◆ EXERCISE OBJECTIVE
Repeat only the stretch of lines below that runs from the line with "Check the select-all checkbox in table header" through the line with "Click the globe favicon on the tab", unaltered.

◆ INFORMATION GIVEN
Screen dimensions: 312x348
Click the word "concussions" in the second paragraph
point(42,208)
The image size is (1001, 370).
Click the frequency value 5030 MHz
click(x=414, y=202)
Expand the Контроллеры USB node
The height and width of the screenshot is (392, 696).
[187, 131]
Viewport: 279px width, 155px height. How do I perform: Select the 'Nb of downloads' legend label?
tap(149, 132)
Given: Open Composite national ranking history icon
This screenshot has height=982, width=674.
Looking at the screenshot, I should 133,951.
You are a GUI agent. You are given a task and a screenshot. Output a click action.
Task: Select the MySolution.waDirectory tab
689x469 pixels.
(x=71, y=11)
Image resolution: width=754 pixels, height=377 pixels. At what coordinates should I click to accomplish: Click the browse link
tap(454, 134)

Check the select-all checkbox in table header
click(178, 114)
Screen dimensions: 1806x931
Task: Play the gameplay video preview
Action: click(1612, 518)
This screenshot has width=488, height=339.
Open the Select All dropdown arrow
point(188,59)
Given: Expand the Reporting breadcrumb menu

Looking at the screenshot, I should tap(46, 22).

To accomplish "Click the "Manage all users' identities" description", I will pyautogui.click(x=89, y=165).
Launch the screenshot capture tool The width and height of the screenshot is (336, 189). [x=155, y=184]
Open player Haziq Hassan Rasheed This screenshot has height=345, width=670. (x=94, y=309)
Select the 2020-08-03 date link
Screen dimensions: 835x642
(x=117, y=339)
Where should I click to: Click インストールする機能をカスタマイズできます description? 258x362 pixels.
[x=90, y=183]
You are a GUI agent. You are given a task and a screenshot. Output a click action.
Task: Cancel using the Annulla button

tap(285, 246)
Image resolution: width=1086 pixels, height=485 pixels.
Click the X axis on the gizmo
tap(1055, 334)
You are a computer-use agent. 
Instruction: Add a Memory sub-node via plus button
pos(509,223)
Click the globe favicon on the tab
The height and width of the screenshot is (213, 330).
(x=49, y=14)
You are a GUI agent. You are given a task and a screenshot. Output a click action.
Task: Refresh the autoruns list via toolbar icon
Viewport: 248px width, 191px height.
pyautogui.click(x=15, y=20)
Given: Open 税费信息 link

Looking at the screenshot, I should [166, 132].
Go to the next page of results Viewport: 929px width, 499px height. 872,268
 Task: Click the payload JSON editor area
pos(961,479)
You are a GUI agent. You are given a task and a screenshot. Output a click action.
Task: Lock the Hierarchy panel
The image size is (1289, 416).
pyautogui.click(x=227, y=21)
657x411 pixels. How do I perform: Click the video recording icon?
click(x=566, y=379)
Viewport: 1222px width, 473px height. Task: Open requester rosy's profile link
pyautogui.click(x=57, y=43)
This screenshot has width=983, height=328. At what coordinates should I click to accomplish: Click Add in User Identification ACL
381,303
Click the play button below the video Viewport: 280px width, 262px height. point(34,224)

◆ EXERCISE ANSWER
Check the select-all checkbox in table header
click(178, 114)
Screen dimensions: 1806x931
Task: Play the gameplay video preview
Action: click(1612, 518)
This screenshot has width=488, height=339.
Open the Select All dropdown arrow
point(188,59)
Given: Expand the Reporting breadcrumb menu

Looking at the screenshot, I should tap(46, 22).

To accomplish "Click the "Manage all users' identities" description", I will pyautogui.click(x=89, y=165).
Launch the screenshot capture tool The width and height of the screenshot is (336, 189). [x=155, y=184]
Open player Haziq Hassan Rasheed This screenshot has height=345, width=670. (x=94, y=309)
Select the 2020-08-03 date link
Screen dimensions: 835x642
(x=117, y=339)
Where should I click to: Click インストールする機能をカスタマイズできます description? 258x362 pixels.
[x=90, y=183]
You are a GUI agent. You are given a task and a screenshot. Output a click action.
Task: Cancel using the Annulla button

tap(285, 246)
Image resolution: width=1086 pixels, height=485 pixels.
Click the X axis on the gizmo
tap(1055, 334)
You are a computer-use agent. 
Instruction: Add a Memory sub-node via plus button
pos(509,223)
Click the globe favicon on the tab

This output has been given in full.